Ketika Kandungan Berusia Tujuh Bulan



Beberapa hari yang lalu, tetanggaku baru saja menjalani tradisi tujuh bulanan (mitoni) kandungan pertamanya. Memang di daerahku, tradisi-tradisi semacam ini masih ada dan masih terus dilestarikan meski arus modernisasi tengah melanda sebagian besar belahan dunia. 

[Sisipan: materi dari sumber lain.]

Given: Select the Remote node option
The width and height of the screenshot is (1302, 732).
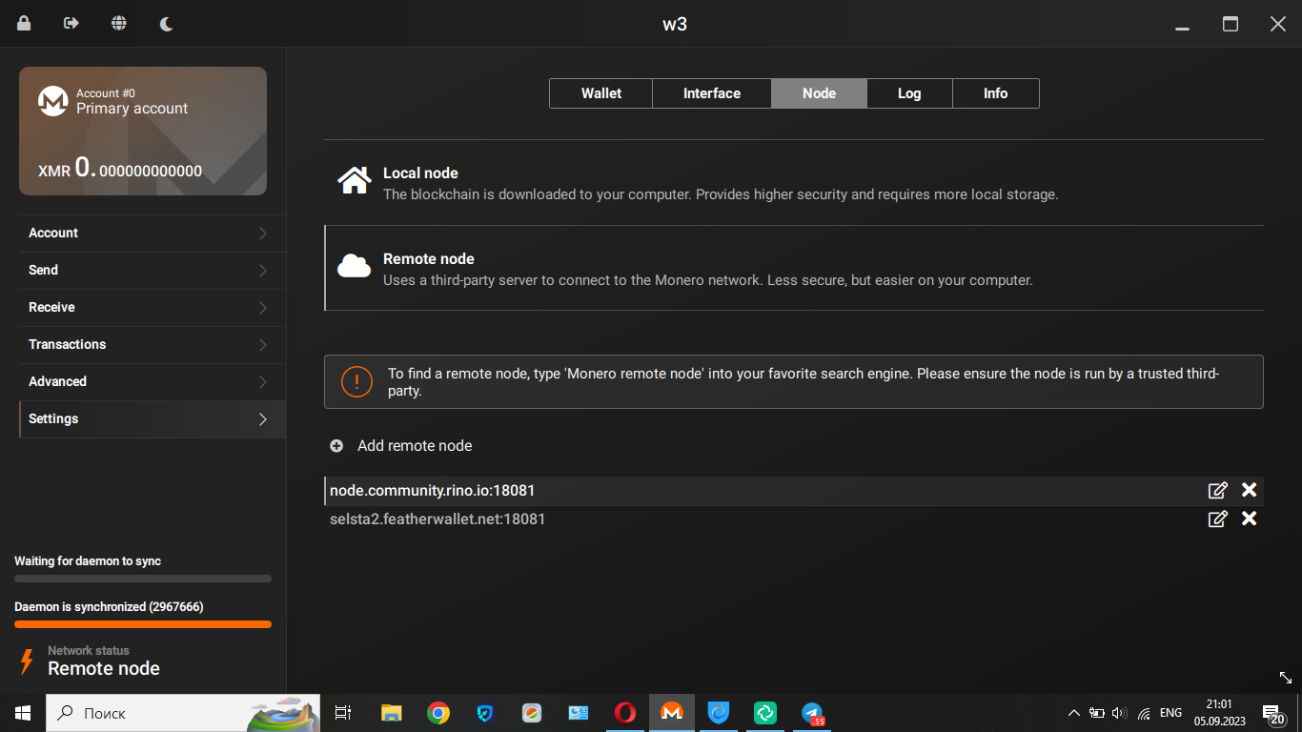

Pada kesempatan kali ini aku ingin sedikit mengutarakan hal-hal menarik yang aku dapati dalam acara mitoni yang berkembang di Jawa,
khususnya di daerahku sendiri. Apa yang akan aku bahas di sini hanya sepengetahuanku saja berbekal pengamatan yang aku lakukan ketika tetangga/orang di sekitarku melaksanakan tradisi ini. Oleh karena itu saya memohon maaf sebelumnya apabila apa yang ada di tulisan ini nantinya kurang sesuai dengan esensi sebenarnya dari tradisi mitoni ini.

Ketika pasangan suami istri tengah dikaruniai calon anak pertama, mereka akan menjalani tradisi mitoni. Mitoni ini dilakukan ketika kandungan tengah berusia 7 bualan. Kata mitoni sendiri erat kaitannya dengan kata pitu, yang berarti tujuh. Mungkin karena itu mitoni dilakukan di bulan ke pitu (tujuh) usia kandungan pertama seseorang. Walaupun pada prakteknya, pelaksanaan mitoni tidak selalu tepat di usia kehamilan yang ke tujuh bulan. Perlu di ingat bahwa perhitungan bulan usia kandungan di dasarkan pada perhitungan Jawa, bukan perhitungan nasional. 

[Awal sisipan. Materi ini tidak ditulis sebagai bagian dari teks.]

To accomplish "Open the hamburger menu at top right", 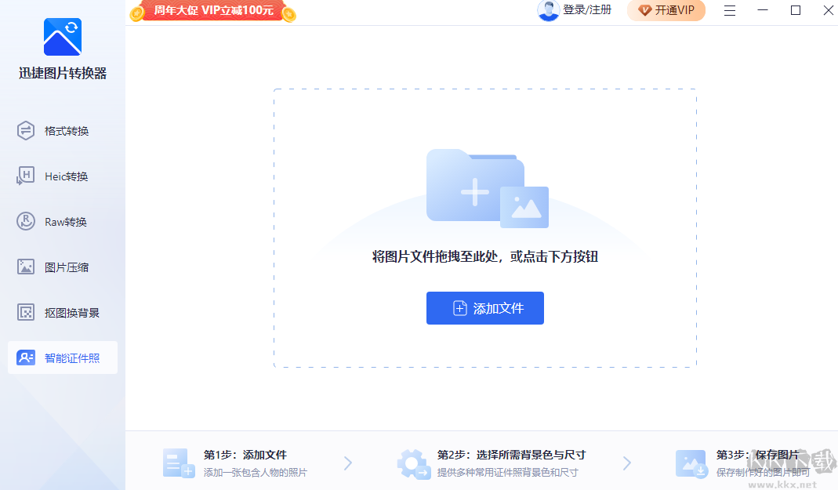I will click(x=730, y=11).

Ketika akan melaksanakan tradisi mitoni, biasanya akan melibatkan orang-orang terdekat, terutama keluarga dan tetangga dekat. Karena memang mitoni termasuk hajat yang cukup besar bagi masyarakat jawa sehingga memerlukan kontribusi dari orang-orang sekitar. 

Sebelum tiba di acara inti, para ibu berkumpul untuk menyiapkan segala sesuatu, terutama yang berurusan dengan dapur. Mulai dari menanak nasi yang akan dibentuk menjadi tujuh gunungan beserta segala sesuatu yang akan dibagikan kepada warga sekitar dalam acara kenduri(misal sayur, telur, berbagai gorengan, dll), memasak sambal tujuh macam, membuat rujak yang terdiri dari tujuh macam buah, dll.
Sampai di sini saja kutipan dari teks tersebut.